- **WHAT YOU WILL DO**: Among the entries below, count the lines that contain the word "agent". Respond with the count only.

- **RECORDS TO USE**:
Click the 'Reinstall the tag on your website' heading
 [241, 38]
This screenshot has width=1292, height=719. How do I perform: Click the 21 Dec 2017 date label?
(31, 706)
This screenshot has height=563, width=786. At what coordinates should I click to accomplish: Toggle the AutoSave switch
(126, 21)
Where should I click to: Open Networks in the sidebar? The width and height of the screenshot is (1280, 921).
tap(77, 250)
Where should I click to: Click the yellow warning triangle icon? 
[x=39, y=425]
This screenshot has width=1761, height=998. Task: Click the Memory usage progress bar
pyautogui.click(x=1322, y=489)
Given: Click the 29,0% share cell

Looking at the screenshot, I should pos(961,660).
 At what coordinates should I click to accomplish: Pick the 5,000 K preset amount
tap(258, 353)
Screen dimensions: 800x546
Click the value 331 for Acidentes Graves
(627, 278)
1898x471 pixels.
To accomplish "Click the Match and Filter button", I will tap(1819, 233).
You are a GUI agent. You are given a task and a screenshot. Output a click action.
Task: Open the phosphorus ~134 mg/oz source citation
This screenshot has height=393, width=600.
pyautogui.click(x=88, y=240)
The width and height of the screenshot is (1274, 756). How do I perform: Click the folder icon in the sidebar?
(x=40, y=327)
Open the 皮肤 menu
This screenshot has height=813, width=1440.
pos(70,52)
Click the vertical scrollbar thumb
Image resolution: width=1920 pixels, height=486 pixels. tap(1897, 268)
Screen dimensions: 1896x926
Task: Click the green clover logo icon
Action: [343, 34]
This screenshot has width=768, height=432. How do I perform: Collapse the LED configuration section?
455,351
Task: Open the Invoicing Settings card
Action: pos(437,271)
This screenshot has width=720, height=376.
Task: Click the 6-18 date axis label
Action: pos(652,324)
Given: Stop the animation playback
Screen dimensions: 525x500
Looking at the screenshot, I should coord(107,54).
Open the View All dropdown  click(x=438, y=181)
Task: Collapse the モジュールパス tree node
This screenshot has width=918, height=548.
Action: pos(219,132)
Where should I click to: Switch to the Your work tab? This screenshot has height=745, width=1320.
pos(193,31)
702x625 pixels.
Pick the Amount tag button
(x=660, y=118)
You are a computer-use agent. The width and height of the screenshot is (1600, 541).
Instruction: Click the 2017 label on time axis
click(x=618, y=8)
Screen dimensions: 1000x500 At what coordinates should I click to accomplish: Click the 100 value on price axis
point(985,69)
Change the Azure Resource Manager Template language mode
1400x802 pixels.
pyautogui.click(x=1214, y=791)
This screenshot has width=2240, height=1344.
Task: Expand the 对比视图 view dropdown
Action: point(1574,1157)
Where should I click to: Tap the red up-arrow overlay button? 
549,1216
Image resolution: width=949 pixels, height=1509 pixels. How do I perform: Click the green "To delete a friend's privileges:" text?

- **WRITTEN SOLUTION**: 2